This rule revises 8 CFR 322.3 to conform to the various legislative
amendments to the Act. Specifically, 8 CFR 322.3(a) was revised to
conform to the 21st Century Department of Justice Appropriations
Authorization Act, Public Law 107-273, enacted on November 2, 2002,
which amended section 322 of the Act to allow U.S. citizen grandparents
and U.S. citizen legal guardians to apply for naturalization on behalf
of a child born and residing outside of the United States. Public Law
107-273, 116 Stat. 1758 (Nov. 2, 2002); see INA section 322, 8 U.S.C.
1433(a). Such an application by the U.S. citizen grandparent or U.S.

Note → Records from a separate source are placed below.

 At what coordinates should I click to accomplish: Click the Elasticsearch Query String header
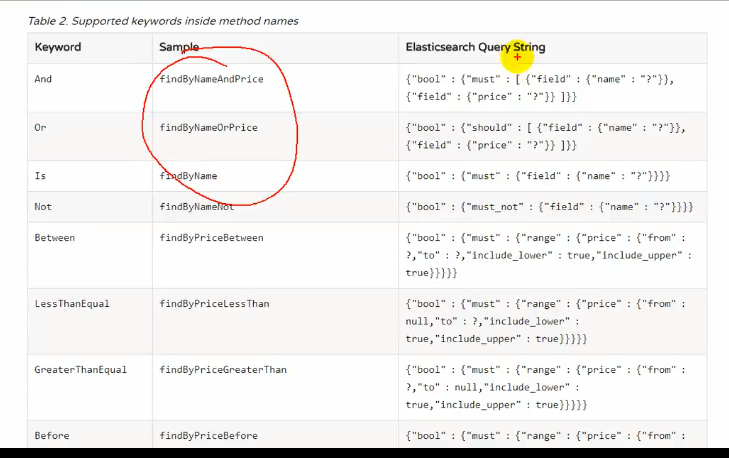(x=475, y=47)
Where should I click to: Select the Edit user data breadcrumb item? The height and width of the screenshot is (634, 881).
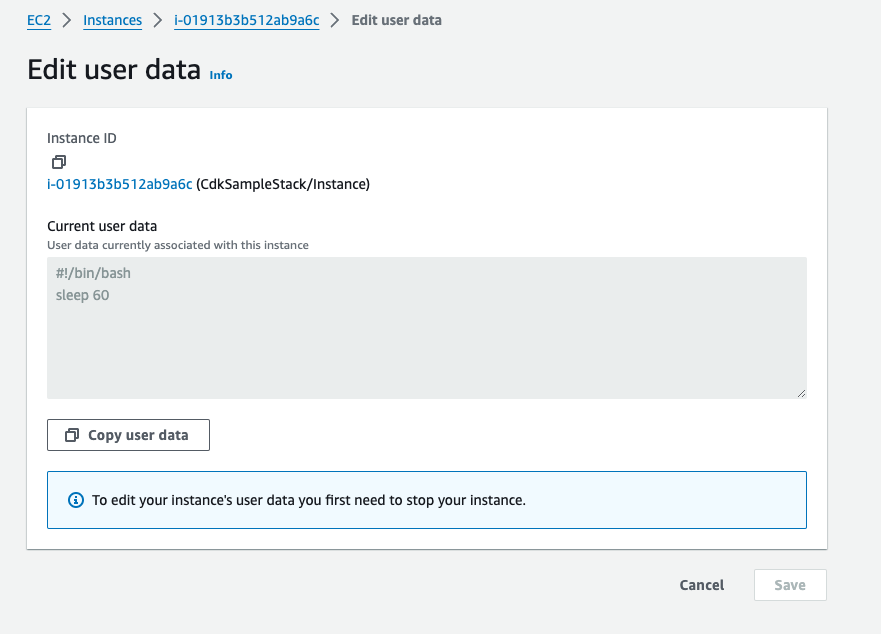click(x=396, y=19)
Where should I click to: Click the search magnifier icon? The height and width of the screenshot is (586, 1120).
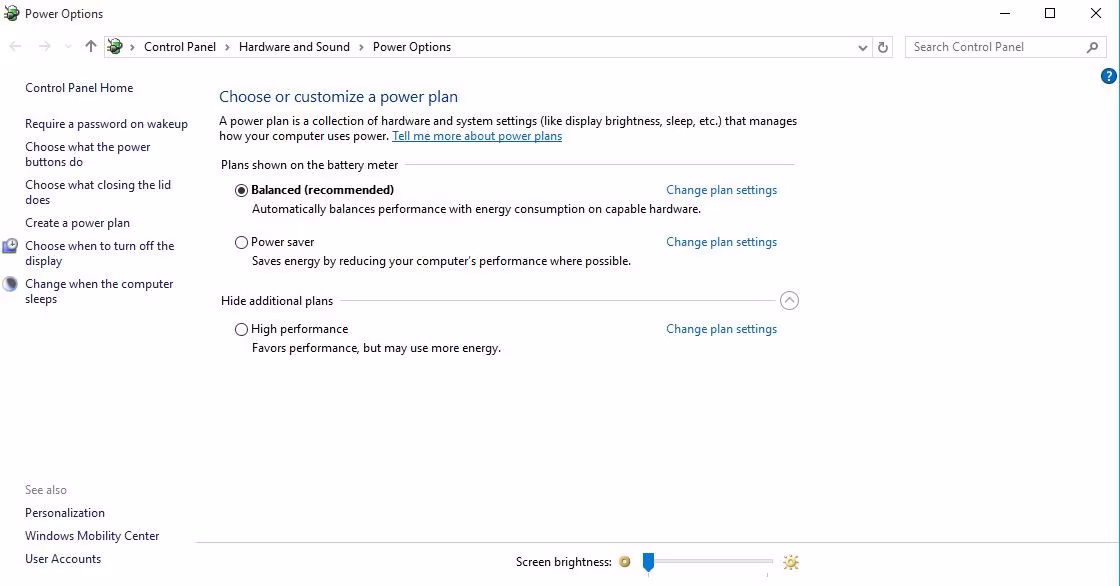(x=1092, y=47)
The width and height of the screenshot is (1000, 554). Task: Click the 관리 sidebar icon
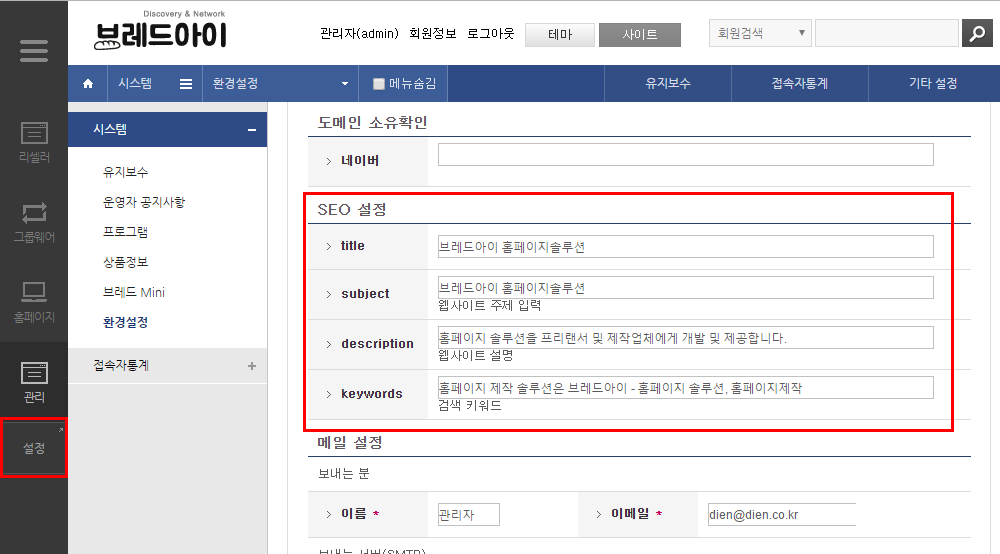click(x=34, y=382)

citizen legal guardian can be made within 5 years of the death of a
U.S. citizen parent of a child who could otherwise have been the
beneficiary of an application for naturalization under section 322 of
the Act. See Id. This change will conform the regulations to
legislation and current practice.
In addition, current 8 CFR 322.3(a) requires the citizen parent
(or, as appropriate, grandparent or guardian) to include with the
application a request concerning when the applicant would like to have
the child's naturalization interview scheduled. The form instructions
elicit the information needed to schedule the interview. Therefore,
there is no need for a separate provision on this point in 8 CFR
322.3(a).
This rule revises 8 CFR 322.3(b) to conform to the amendments to
the Act made by the Intercountry Adoption Act of 2000, Public Law 106-
279, which added a definition of certain adoptees to section
101(b)(1)(G) of the Act on October 6, 2000. 114 Stat. 825 (Oct. 6,
2000). The new definition describes children adopted in a foreign state
that is a party to the Hague Convention on Protection of Children and
Co-operation in Respect of Intercountry Adoption of May 22, 1993. INA
section 101(b)(1)(G), 8 U.S.C. 1101(b)(1)(G). That definition under
section 101(b)(1)(G) of the Act corresponds to the visa categories IH-3
and IH-4 and became effective when the Hague Adoption Convention
entered into force in the United States on April 1, 2008. See id. USCIS
implemented the Intercountry Adoption Act by publishing an interim
rule, ``Classification of Aliens as Children of United States Citizens
Based on Intercountry Adoptions Under the Hague Convention,'' on
October 4, 2007. See 72 FR 56831 (Oct. 4, 2007). The additional changes
in this rule conform to the requirements codified on that date and
which have been followed since April 1, 2008.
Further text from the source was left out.